I was listening to John Bradshaw yesterday. If you don't know him, no worries, he popularized the idea that certain dysfunctions stem from a need to heal our "inner child". In one of his books –Healing the Shame that Binds You- he states;
Unhealthy toxic shame, often learned young and maintained into adulthood, is the core component in our compulsions, co-dependencies, addictions and drive to super-achieve.
As we prepare for another four week series on the Wholehearted Men Show, we're going to look at these issues and impact on self. In the last eight weeks -on the Wholehearted Men Show- we've covered relationship or lack thereof with fathers. We've looked at the intricacies of vulnerability in men, and had guests provide cogent advice on how to break this shell.
Some of the key messaging we've heard is;
Develop a circle of trust with people you can be vulnerable with. Make a habit of regular connection.
Every man needs to believe in a higher power, something greater than himself.
Be authentic. Show up as yourself and enjoy your own process.
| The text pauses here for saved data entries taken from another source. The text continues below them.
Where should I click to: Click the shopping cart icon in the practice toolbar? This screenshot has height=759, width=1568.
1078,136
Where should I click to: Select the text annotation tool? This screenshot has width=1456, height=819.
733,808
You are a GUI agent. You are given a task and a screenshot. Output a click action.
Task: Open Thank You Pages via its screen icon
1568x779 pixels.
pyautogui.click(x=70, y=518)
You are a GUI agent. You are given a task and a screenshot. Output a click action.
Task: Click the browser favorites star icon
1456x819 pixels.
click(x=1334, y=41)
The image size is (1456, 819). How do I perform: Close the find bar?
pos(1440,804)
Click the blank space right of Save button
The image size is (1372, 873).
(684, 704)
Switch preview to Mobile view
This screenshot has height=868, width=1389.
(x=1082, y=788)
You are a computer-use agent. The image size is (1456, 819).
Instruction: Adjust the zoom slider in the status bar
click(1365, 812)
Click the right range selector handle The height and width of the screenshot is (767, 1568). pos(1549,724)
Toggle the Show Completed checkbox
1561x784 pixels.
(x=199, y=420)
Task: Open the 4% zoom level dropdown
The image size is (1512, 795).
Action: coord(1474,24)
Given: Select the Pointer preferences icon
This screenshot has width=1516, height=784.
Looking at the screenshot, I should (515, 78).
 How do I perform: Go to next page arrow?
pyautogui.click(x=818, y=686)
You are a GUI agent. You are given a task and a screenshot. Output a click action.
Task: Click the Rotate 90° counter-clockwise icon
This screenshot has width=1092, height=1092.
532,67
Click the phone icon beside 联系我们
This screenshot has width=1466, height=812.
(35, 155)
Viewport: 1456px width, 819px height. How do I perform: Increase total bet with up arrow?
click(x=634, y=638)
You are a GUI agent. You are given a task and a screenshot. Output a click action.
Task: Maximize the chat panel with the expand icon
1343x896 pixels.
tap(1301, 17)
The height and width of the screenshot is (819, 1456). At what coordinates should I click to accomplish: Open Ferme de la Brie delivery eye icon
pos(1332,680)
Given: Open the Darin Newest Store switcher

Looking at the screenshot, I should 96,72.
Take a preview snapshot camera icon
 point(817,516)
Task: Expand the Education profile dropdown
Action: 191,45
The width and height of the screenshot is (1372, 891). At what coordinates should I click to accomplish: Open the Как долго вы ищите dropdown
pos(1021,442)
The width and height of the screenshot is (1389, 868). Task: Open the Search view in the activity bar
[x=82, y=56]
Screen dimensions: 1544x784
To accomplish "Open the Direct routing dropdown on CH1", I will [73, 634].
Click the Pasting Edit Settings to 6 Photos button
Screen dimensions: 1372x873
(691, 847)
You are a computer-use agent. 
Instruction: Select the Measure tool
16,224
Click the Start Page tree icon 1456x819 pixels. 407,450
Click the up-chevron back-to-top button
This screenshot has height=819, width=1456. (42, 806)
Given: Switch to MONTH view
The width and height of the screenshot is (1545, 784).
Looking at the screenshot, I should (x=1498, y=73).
Most of us have an easier time connecting outside of ourselves. We often like or treat people better than we treat ourselves. The desire for external validation, propels the behavior. To develop resilience and a strong self identity, we must seek ourselves intimately. We have to study our needs for nurturing and place ourselves in the best position to find them within ourselves. We need to embark on a journey of self-discovery.